## TASK INSTRUCTIONS
Return the listing word for word, as given.

## EXTRACTED DATA
+++
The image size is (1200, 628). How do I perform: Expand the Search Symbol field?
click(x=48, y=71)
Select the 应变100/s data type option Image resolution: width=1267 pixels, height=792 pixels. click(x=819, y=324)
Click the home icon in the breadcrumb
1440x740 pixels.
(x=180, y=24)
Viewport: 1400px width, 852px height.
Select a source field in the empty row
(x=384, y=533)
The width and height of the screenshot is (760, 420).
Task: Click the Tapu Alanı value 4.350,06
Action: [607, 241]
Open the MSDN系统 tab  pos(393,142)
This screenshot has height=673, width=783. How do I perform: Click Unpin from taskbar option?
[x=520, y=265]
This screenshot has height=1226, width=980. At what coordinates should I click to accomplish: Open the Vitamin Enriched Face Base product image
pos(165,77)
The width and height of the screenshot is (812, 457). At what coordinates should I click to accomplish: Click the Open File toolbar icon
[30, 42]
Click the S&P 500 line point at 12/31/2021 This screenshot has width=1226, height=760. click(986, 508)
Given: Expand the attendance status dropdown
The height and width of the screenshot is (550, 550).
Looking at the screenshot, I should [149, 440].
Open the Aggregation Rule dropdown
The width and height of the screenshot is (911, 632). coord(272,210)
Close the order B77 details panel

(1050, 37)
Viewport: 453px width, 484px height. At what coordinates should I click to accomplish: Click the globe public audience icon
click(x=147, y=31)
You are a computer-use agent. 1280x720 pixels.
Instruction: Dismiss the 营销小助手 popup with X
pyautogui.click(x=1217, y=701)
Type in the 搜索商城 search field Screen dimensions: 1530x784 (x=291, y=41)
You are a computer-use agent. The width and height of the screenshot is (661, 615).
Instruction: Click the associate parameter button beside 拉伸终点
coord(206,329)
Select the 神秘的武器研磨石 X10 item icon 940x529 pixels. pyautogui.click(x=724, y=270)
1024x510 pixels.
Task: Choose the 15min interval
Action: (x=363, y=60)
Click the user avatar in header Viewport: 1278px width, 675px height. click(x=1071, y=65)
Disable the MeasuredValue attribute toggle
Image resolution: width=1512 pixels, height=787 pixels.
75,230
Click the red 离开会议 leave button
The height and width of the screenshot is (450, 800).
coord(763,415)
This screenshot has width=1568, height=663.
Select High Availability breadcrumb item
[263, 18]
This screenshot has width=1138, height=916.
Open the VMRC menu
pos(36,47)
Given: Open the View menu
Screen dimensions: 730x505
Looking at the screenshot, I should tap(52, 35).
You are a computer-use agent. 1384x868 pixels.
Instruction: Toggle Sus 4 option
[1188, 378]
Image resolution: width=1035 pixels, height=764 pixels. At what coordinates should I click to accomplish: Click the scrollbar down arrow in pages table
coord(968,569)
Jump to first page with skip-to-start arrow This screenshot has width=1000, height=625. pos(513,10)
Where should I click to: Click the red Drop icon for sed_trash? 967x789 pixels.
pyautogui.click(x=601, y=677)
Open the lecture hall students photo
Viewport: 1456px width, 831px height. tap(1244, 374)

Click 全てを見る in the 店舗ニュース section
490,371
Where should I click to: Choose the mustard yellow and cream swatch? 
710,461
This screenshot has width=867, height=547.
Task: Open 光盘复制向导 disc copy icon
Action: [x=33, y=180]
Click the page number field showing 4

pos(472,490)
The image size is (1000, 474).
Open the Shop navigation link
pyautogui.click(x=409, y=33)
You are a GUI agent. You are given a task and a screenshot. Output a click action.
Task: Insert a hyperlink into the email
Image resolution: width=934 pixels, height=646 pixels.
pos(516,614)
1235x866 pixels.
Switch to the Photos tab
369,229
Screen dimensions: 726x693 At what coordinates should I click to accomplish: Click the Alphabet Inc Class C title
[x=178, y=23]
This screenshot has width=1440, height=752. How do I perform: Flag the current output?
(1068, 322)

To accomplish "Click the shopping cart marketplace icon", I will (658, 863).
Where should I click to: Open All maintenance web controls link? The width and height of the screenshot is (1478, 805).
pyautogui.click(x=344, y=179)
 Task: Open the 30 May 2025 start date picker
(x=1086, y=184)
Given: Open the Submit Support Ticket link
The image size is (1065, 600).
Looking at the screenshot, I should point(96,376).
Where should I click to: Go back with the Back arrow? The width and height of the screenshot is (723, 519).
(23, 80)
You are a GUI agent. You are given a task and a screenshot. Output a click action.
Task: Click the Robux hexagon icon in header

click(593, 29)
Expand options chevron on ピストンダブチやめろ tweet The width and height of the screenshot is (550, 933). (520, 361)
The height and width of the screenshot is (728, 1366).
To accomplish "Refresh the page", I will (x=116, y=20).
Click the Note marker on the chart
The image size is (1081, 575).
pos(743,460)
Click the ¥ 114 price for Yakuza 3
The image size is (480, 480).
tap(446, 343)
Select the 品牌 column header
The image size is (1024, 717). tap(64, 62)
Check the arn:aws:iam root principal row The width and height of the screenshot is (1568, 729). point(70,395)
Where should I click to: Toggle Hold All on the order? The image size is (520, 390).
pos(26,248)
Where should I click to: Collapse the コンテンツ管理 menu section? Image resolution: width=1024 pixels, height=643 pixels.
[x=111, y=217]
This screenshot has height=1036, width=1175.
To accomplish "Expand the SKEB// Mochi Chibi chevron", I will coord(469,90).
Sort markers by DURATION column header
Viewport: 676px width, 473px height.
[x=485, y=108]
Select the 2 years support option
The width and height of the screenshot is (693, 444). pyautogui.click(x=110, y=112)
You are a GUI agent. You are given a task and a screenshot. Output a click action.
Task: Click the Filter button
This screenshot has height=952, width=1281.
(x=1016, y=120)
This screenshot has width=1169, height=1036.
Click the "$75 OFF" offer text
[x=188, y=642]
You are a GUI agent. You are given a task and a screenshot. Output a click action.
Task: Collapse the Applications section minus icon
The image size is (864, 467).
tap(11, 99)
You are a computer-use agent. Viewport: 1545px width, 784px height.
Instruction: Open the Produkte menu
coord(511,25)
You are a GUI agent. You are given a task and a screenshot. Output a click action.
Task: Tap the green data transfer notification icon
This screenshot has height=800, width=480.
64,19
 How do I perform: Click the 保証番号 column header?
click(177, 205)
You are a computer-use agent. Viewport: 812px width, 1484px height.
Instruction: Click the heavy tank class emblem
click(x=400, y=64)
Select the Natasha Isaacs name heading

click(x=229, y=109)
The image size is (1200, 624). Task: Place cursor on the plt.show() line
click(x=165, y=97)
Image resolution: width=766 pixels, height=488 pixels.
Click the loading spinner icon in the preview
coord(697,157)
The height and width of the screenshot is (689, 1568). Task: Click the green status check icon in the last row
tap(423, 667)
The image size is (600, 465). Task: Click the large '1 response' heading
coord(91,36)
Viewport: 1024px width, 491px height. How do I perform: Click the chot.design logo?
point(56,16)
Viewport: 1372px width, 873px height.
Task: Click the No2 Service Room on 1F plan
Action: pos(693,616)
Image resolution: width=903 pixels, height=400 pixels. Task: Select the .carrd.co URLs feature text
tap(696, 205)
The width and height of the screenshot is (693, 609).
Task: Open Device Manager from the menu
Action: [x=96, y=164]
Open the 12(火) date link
+++
## OUTPUT OF THE TASK
The image size is (1200, 628). How do I perform: Expand the Search Symbol field?
click(x=48, y=71)
Select the 应变100/s data type option Image resolution: width=1267 pixels, height=792 pixels. click(x=819, y=324)
Click the home icon in the breadcrumb
1440x740 pixels.
(x=180, y=24)
Viewport: 1400px width, 852px height.
Select a source field in the empty row
(x=384, y=533)
The width and height of the screenshot is (760, 420).
Task: Click the Tapu Alanı value 4.350,06
Action: [607, 241]
Open the MSDN系统 tab  pos(393,142)
This screenshot has height=673, width=783. How do I perform: Click Unpin from taskbar option?
[x=520, y=265]
This screenshot has height=1226, width=980. At what coordinates should I click to accomplish: Open the Vitamin Enriched Face Base product image
pos(165,77)
The width and height of the screenshot is (812, 457). At what coordinates should I click to accomplish: Click the Open File toolbar icon
[30, 42]
Click the S&P 500 line point at 12/31/2021 This screenshot has width=1226, height=760. click(986, 508)
Given: Expand the attendance status dropdown
The height and width of the screenshot is (550, 550).
Looking at the screenshot, I should [149, 440].
Open the Aggregation Rule dropdown
The width and height of the screenshot is (911, 632). coord(272,210)
Close the order B77 details panel

(1050, 37)
Viewport: 453px width, 484px height. At what coordinates should I click to accomplish: Click the globe public audience icon
click(x=147, y=31)
You are a computer-use agent. 1280x720 pixels.
Instruction: Dismiss the 营销小助手 popup with X
pyautogui.click(x=1217, y=701)
Type in the 搜索商城 search field Screen dimensions: 1530x784 (x=291, y=41)
You are a computer-use agent. The width and height of the screenshot is (661, 615).
Instruction: Click the associate parameter button beside 拉伸终点
coord(206,329)
Select the 神秘的武器研磨石 X10 item icon 940x529 pixels. pyautogui.click(x=724, y=270)
1024x510 pixels.
Task: Choose the 15min interval
Action: (x=363, y=60)
Click the user avatar in header Viewport: 1278px width, 675px height. click(x=1071, y=65)
Disable the MeasuredValue attribute toggle
Image resolution: width=1512 pixels, height=787 pixels.
75,230
Click the red 离开会议 leave button
The height and width of the screenshot is (450, 800).
coord(763,415)
This screenshot has width=1568, height=663.
Select High Availability breadcrumb item
[263, 18]
This screenshot has width=1138, height=916.
Open the VMRC menu
pos(36,47)
Given: Open the View menu
Screen dimensions: 730x505
Looking at the screenshot, I should tap(52, 35).
You are a computer-use agent. 1384x868 pixels.
Instruction: Toggle Sus 4 option
[1188, 378]
Image resolution: width=1035 pixels, height=764 pixels. At what coordinates should I click to accomplish: Click the scrollbar down arrow in pages table
coord(968,569)
Jump to first page with skip-to-start arrow This screenshot has width=1000, height=625. pos(513,10)
Where should I click to: Click the red Drop icon for sed_trash? 967x789 pixels.
pyautogui.click(x=601, y=677)
Open the lecture hall students photo
Viewport: 1456px width, 831px height. tap(1244, 374)

Click 全てを見る in the 店舗ニュース section
490,371
Where should I click to: Choose the mustard yellow and cream swatch? 
710,461
This screenshot has width=867, height=547.
Task: Open 光盘复制向导 disc copy icon
Action: [x=33, y=180]
Click the page number field showing 4

pos(472,490)
The image size is (1000, 474).
Open the Shop navigation link
pyautogui.click(x=409, y=33)
You are a GUI agent. You are given a task and a screenshot. Output a click action.
Task: Insert a hyperlink into the email
Image resolution: width=934 pixels, height=646 pixels.
pos(516,614)
1235x866 pixels.
Switch to the Photos tab
369,229
Screen dimensions: 726x693 At what coordinates should I click to accomplish: Click the Alphabet Inc Class C title
[x=178, y=23]
This screenshot has width=1440, height=752. How do I perform: Flag the current output?
(1068, 322)

To accomplish "Click the shopping cart marketplace icon", I will (658, 863).
Where should I click to: Open All maintenance web controls link? The width and height of the screenshot is (1478, 805).
pyautogui.click(x=344, y=179)
 Task: Open the 30 May 2025 start date picker
(x=1086, y=184)
Given: Open the Submit Support Ticket link
The image size is (1065, 600).
Looking at the screenshot, I should point(96,376).
Where should I click to: Go back with the Back arrow? The width and height of the screenshot is (723, 519).
(23, 80)
You are a GUI agent. You are given a task and a screenshot. Output a click action.
Task: Click the Robux hexagon icon in header

click(593, 29)
Expand options chevron on ピストンダブチやめろ tweet The width and height of the screenshot is (550, 933). (520, 361)
The height and width of the screenshot is (728, 1366).
To accomplish "Refresh the page", I will (x=116, y=20).
Click the Note marker on the chart
The image size is (1081, 575).
pos(743,460)
Click the ¥ 114 price for Yakuza 3
The image size is (480, 480).
tap(446, 343)
Select the 品牌 column header
The image size is (1024, 717). tap(64, 62)
Check the arn:aws:iam root principal row The width and height of the screenshot is (1568, 729). point(70,395)
Where should I click to: Toggle Hold All on the order? The image size is (520, 390).
pos(26,248)
Where should I click to: Collapse the コンテンツ管理 menu section? Image resolution: width=1024 pixels, height=643 pixels.
[x=111, y=217]
This screenshot has height=1036, width=1175.
To accomplish "Expand the SKEB// Mochi Chibi chevron", I will coord(469,90).
Sort markers by DURATION column header
Viewport: 676px width, 473px height.
[x=485, y=108]
Select the 2 years support option
The width and height of the screenshot is (693, 444). pyautogui.click(x=110, y=112)
You are a GUI agent. You are given a task and a screenshot. Output a click action.
Task: Click the Filter button
This screenshot has height=952, width=1281.
(x=1016, y=120)
This screenshot has width=1169, height=1036.
Click the "$75 OFF" offer text
[x=188, y=642]
You are a GUI agent. You are given a task and a screenshot. Output a click action.
Task: Collapse the Applications section minus icon
The image size is (864, 467).
tap(11, 99)
You are a computer-use agent. Viewport: 1545px width, 784px height.
Instruction: Open the Produkte menu
coord(511,25)
You are a GUI agent. You are given a task and a screenshot. Output a click action.
Task: Tap the green data transfer notification icon
This screenshot has height=800, width=480.
64,19
 How do I perform: Click the 保証番号 column header?
click(177, 205)
You are a computer-use agent. Viewport: 812px width, 1484px height.
Instruction: Click the heavy tank class emblem
click(x=400, y=64)
Select the Natasha Isaacs name heading

click(x=229, y=109)
The image size is (1200, 624). Task: Place cursor on the plt.show() line
click(x=165, y=97)
Image resolution: width=766 pixels, height=488 pixels.
Click the loading spinner icon in the preview
coord(697,157)
The height and width of the screenshot is (689, 1568). Task: Click the green status check icon in the last row
tap(423, 667)
The image size is (600, 465). Task: Click the large '1 response' heading
coord(91,36)
Viewport: 1024px width, 491px height. How do I perform: Click the chot.design logo?
point(56,16)
Viewport: 1372px width, 873px height.
Task: Click the No2 Service Room on 1F plan
Action: pos(693,616)
Image resolution: width=903 pixels, height=400 pixels. Task: Select the .carrd.co URLs feature text
tap(696, 205)
The width and height of the screenshot is (693, 609).
Task: Open Device Manager from the menu
Action: [x=96, y=164]
Open the 12(火) date link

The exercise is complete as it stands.